*** Begin section ***
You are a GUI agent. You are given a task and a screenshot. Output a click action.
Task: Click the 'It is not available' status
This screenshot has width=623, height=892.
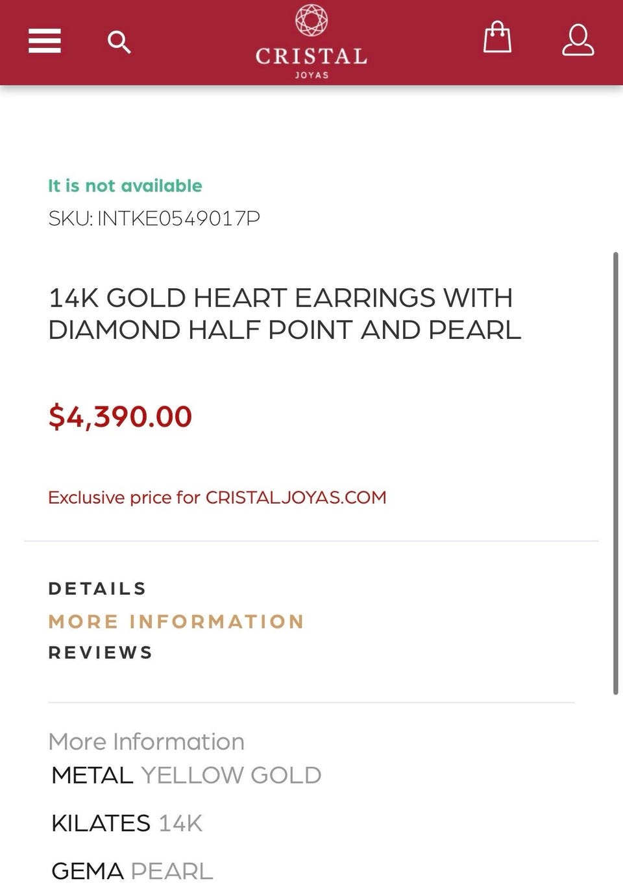pyautogui.click(x=125, y=186)
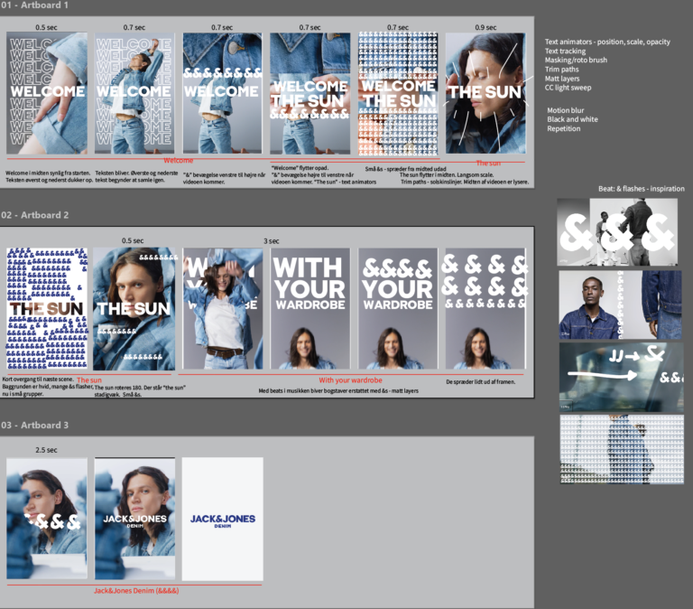The height and width of the screenshot is (609, 693).
Task: Click the "Beat: & flashes - inspiration" heading
Action: click(641, 189)
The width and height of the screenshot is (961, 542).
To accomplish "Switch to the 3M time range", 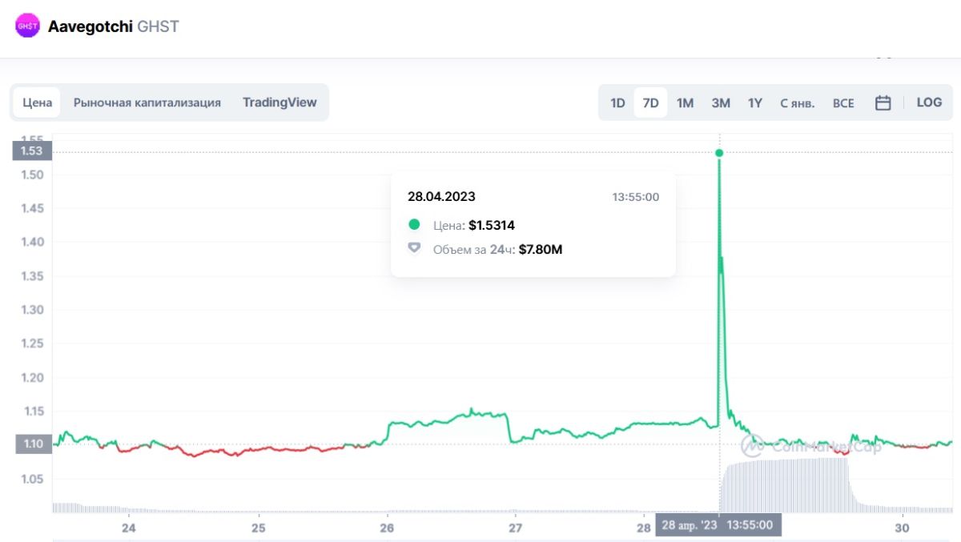I will [x=721, y=103].
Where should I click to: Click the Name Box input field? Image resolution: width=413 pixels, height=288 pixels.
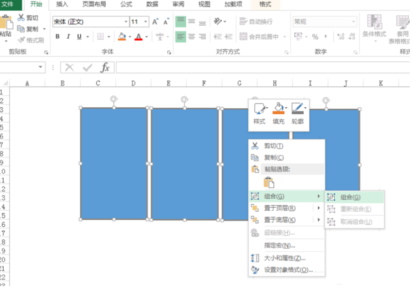point(19,67)
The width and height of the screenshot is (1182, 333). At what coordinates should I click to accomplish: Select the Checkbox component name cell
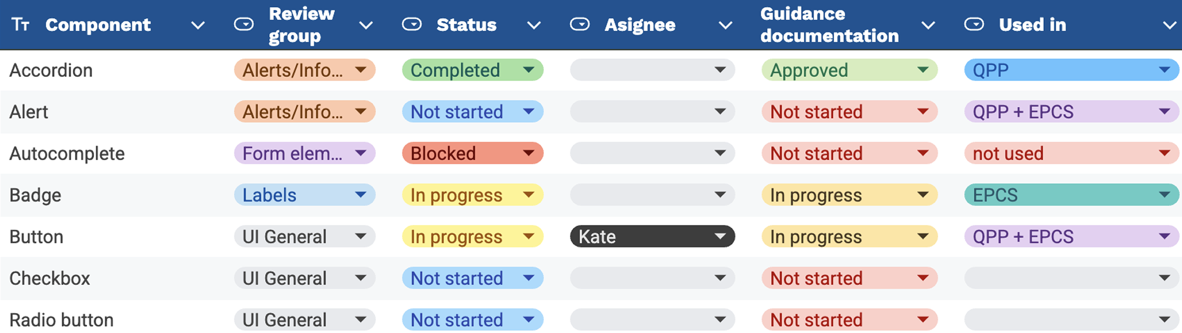point(50,278)
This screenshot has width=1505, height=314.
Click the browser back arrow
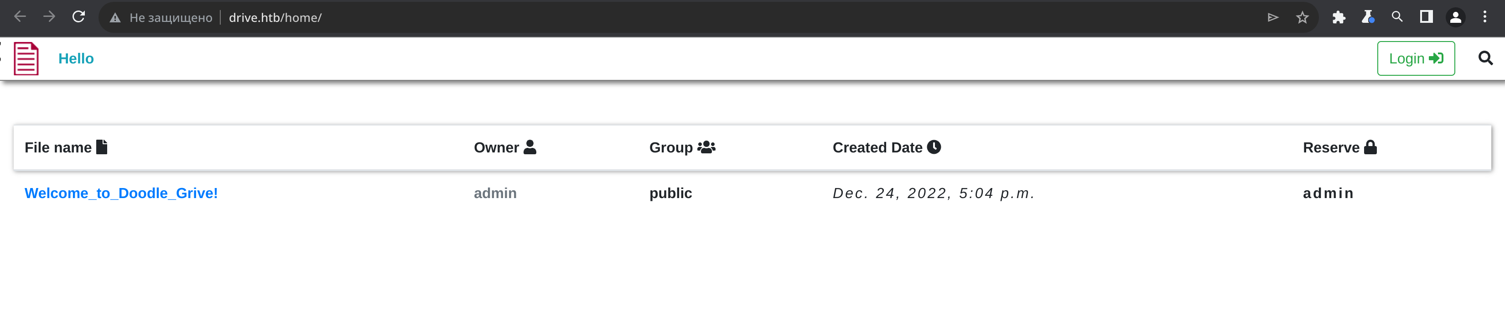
*** End section ***
Pictures are to be omitted from the copy, and only the lines from the one containing "This screenshot has width=1505, height=314." through the final line of the listing above are to be written out exactly.

* [Your solution]
This screenshot has width=1505, height=314.
Click the browser back arrow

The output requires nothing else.